Hey there, time traveller!
This article was published 11/8/2014 (1048 days ago), so information in it may no longer be current.
It’s time for the City of Brandon to grow up.
Our city started as a major junction on the Canadian Pacific Railway, and the Assiniboine River and was incorporated in 1882.
The Brandon Charter Act has been in effect since Jan. 1, 1997. However, that was put in place to establish Brandon as a city, and doesn’t include much else.
It allows the City of Brandon to employ staff, sets the structure of council and our ward system, discusses public works and infrastructure (such as city-owned parking structures), and that auditors shall examine the city’s books to ensure they comply with the Municipal Act.
Interestingly, the Brandon Charter Act also allows borrowing for recreational facilities and "the city may purchase, acquire or establish, and operate, a municipal golf course and other recreational facilities, either within or outside the limits of the city."
It spells out the fact that, unlike councillors of municipalities under the Municipal Act, councillors in Brandon do not need to reside in their wards.
And oddly, it also states council may, by bylaw or resolution, make grants to the Brandon Chamber of Commerce.
But Brandon’s Charter falls far short of allowing this city to have the same powers over its destiny that Winnipeg enjoys.
Winnipeg received its own act under the province’s municipal legislation in 1971. Then known as the City of Winnipeg Act, the new legislation incorporated several municipalities that surrounded Winnipeg — including Charleswood, Fort Garry, North Kildonan, Old Kildonan, Tuxedo and several others — into one unified City of Winnipeg.

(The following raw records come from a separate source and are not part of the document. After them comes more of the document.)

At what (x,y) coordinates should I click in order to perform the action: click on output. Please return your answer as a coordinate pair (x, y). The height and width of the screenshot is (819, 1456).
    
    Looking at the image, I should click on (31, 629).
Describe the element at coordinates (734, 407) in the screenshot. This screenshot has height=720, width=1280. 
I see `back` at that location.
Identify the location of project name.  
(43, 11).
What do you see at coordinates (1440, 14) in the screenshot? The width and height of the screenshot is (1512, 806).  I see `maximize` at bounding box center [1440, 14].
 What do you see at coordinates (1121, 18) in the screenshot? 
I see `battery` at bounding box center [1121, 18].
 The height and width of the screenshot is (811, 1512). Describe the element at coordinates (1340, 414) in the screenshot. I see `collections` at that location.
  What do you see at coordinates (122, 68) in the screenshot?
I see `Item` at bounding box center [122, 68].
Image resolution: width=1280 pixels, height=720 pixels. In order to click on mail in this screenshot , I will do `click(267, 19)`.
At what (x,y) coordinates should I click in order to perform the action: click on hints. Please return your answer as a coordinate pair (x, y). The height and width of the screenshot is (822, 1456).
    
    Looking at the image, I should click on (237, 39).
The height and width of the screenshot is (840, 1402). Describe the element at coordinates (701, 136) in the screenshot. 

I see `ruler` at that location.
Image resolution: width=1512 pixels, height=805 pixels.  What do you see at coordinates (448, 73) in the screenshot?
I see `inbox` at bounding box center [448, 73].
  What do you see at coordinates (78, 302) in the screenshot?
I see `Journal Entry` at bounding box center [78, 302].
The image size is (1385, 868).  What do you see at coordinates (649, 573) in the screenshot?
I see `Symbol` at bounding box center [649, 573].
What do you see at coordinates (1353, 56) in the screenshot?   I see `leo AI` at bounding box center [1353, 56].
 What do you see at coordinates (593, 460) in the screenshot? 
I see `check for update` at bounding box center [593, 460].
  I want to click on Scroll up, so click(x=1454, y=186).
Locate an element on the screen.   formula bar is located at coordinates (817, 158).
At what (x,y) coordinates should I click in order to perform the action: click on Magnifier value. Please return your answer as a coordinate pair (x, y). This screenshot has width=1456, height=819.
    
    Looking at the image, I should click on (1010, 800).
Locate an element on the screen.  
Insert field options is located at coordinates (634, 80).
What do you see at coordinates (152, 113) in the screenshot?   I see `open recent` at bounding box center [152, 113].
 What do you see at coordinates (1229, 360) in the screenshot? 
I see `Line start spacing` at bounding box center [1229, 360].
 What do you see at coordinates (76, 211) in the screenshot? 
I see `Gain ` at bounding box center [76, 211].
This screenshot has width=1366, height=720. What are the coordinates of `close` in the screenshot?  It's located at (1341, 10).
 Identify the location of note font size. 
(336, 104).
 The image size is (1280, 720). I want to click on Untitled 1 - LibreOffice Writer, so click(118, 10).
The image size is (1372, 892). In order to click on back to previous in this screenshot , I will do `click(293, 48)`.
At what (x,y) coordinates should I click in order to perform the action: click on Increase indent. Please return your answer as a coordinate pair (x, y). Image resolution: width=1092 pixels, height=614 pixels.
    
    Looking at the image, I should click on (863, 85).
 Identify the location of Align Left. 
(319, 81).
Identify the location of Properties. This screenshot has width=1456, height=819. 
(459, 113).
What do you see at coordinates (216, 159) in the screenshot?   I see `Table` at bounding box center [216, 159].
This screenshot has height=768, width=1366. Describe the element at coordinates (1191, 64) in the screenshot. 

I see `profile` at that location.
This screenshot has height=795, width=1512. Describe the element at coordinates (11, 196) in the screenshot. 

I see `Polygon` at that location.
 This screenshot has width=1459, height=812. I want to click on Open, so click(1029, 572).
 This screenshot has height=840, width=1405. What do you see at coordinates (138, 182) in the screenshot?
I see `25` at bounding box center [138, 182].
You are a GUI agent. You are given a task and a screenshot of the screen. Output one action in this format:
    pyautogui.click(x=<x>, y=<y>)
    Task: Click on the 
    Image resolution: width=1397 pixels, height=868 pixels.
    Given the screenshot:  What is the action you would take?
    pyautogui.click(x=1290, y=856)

Later, the City of Winnipeg Act was repealed and replaced in 2003 by a new act, called the City of Winnipeg Charter. This most recent Winnipeg charter lays out in great detail the functions and laws of the city, on everything from care of noxious weeds, restrictions on flood assistance, boarded-up buildings, building inspections, taxation, licensing, the city’s ability to borrow — both long term and temporary — and development.
Though the City of Winnipeg remains a municipality under the Municipal Act, it has many more specific bylaws that differentiate it from smaller towns, villages and municipalities in the province. In that respect, the city is free from some of the more cumbersome aspects of the Municipal Act, while Brandon is not.
Mayor Shari Decter Hirst told the Sun last week that establishing a Brandon Act would be a sign of a mature community and she would "heartily support" moving forward on the issue.
"It would give the city more authority to act independently," she said. "Right now we have to work through the Municipal Act, and … it’s cumbersome."
And a council and city encumbered means that growth, development and change is slow. For Manitoba’s second-largest city, which has been enjoying strong population growth and is still struggling to promote and attract new development, this is a hobbling reality.
But the idea of an enhanced Brandon Charter or Brandon Act — whatever we’d like to call it — is not a new concept. The idea has been bandied about for a number of years.
During the 2007 provincial election, then-Progressive Conservative Party leader Hugh McFadyen outlined a plan to put Brandon on a level playing field with Winnipeg. Among the various statements he made during a campaign visit to Brandon, McFadyen promised to expand Brandon’s Charter in a bid to give Brandon more authority over its own affairs.
"It’s time that Brandon gets the recognition and respect it deserves," McFadyen said.
That push to give Brandon more autonomy died when the Tories lost the election, only to be resurrected by Coun. Stephen Montague in 2011, a few months after he was elected to represent Richmond ward.
At the beginning of the current council’s term in 2010, the topic of establishing a Brandon Act was brought up around the council table as the city was putting together its Roadmap for Growth. All councillors were working on various "pillars" as part of that roadmap, and Montague was working in collaboration with former city clerk Con Arvisais and then-deputy city clerk Heather Ewasiuk on the pillar of "governance."
In a Powerpoint presentation, he made during a council planning session, Montague outlined several key issues that would have been addressed by a newly created governance committee, including — among other things — council structure, roles and responsibilities of the mayor and city manager, the council election process, and the need for a City of Brandon Act.
That particular pillar never saw the light of day and was not included in the Roadmap for Growth. Unsatisfied with the result, Montague brought the governance committee idea forward during a council meeting in March 2011. A month later, it was voted down by council.
But much has changed in the ensuing three years, and this particular group of councillors has had time to see the Municipal Act at work, and witness first-hand the inherent problems that Brandon faces while working under that act.
That Coun. Jeff Fawcett (Assiniboine) has promised to make it a priority for his second mandate, if he is re-elected in the municipal election on Oct. 22, is a hopeful sign that we are moving in the right direction as a city.
For the future growth of Brandon, we need that kind of leadership.